• **What this task involves**: Keeping every word and mark, copy all of the data.

================================

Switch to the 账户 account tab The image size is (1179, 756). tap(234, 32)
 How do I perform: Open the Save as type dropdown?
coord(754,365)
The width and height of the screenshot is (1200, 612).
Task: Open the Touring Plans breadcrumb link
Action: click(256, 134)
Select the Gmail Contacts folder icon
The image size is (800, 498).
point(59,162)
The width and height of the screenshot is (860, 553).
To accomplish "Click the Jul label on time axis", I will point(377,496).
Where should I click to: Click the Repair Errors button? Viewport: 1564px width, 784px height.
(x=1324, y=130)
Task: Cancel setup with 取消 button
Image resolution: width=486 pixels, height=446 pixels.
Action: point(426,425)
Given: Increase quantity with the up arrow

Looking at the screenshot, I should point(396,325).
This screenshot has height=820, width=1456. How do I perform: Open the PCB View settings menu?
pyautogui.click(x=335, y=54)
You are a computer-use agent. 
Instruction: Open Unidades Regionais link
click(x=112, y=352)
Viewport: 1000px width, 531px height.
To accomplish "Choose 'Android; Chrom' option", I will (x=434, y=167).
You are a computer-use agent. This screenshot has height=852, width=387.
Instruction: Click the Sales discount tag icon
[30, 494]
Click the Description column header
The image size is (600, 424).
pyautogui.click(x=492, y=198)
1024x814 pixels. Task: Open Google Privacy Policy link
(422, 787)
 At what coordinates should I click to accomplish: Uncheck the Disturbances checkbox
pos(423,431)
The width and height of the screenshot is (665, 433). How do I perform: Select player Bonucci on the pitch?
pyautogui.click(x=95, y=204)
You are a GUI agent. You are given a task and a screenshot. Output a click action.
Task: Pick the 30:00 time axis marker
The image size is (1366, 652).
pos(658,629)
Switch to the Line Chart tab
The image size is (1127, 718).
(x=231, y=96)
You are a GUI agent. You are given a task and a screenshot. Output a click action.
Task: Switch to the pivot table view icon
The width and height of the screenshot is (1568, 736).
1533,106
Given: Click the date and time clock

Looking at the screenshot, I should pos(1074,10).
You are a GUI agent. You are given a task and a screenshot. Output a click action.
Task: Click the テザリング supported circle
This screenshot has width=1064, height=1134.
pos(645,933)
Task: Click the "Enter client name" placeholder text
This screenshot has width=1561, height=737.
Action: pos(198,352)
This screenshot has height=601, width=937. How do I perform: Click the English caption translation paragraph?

================================

• **Solution below**:
Switch to the 账户 account tab The image size is (1179, 756). tap(234, 32)
 How do I perform: Open the Save as type dropdown?
coord(754,365)
The width and height of the screenshot is (1200, 612).
Task: Open the Touring Plans breadcrumb link
Action: click(256, 134)
Select the Gmail Contacts folder icon
The image size is (800, 498).
point(59,162)
The width and height of the screenshot is (860, 553).
To accomplish "Click the Jul label on time axis", I will point(377,496).
Where should I click to: Click the Repair Errors button? Viewport: 1564px width, 784px height.
(x=1324, y=130)
Task: Cancel setup with 取消 button
Image resolution: width=486 pixels, height=446 pixels.
Action: point(426,425)
Given: Increase quantity with the up arrow

Looking at the screenshot, I should point(396,325).
This screenshot has height=820, width=1456. How do I perform: Open the PCB View settings menu?
pyautogui.click(x=335, y=54)
You are a computer-use agent. 
Instruction: Open Unidades Regionais link
click(x=112, y=352)
Viewport: 1000px width, 531px height.
To accomplish "Choose 'Android; Chrom' option", I will (x=434, y=167).
You are a computer-use agent. This screenshot has height=852, width=387.
Instruction: Click the Sales discount tag icon
[30, 494]
Click the Description column header
The image size is (600, 424).
pyautogui.click(x=492, y=198)
1024x814 pixels. Task: Open Google Privacy Policy link
(422, 787)
 At what coordinates should I click to accomplish: Uncheck the Disturbances checkbox
pos(423,431)
The width and height of the screenshot is (665, 433). How do I perform: Select player Bonucci on the pitch?
pyautogui.click(x=95, y=204)
You are a GUI agent. You are given a task and a screenshot. Output a click action.
Task: Pick the 30:00 time axis marker
The image size is (1366, 652).
pos(658,629)
Switch to the Line Chart tab
The image size is (1127, 718).
(x=231, y=96)
You are a GUI agent. You are given a task and a screenshot. Output a click action.
Task: Switch to the pivot table view icon
The width and height of the screenshot is (1568, 736).
1533,106
Given: Click the date and time clock

Looking at the screenshot, I should pos(1074,10).
You are a GUI agent. You are given a task and a screenshot. Output a click action.
Task: Click the テザリング supported circle
This screenshot has width=1064, height=1134.
pos(645,933)
Task: Click the "Enter client name" placeholder text
This screenshot has width=1561, height=737.
Action: pos(198,352)
This screenshot has height=601, width=937. How do I perform: Click the English caption translation paragraph?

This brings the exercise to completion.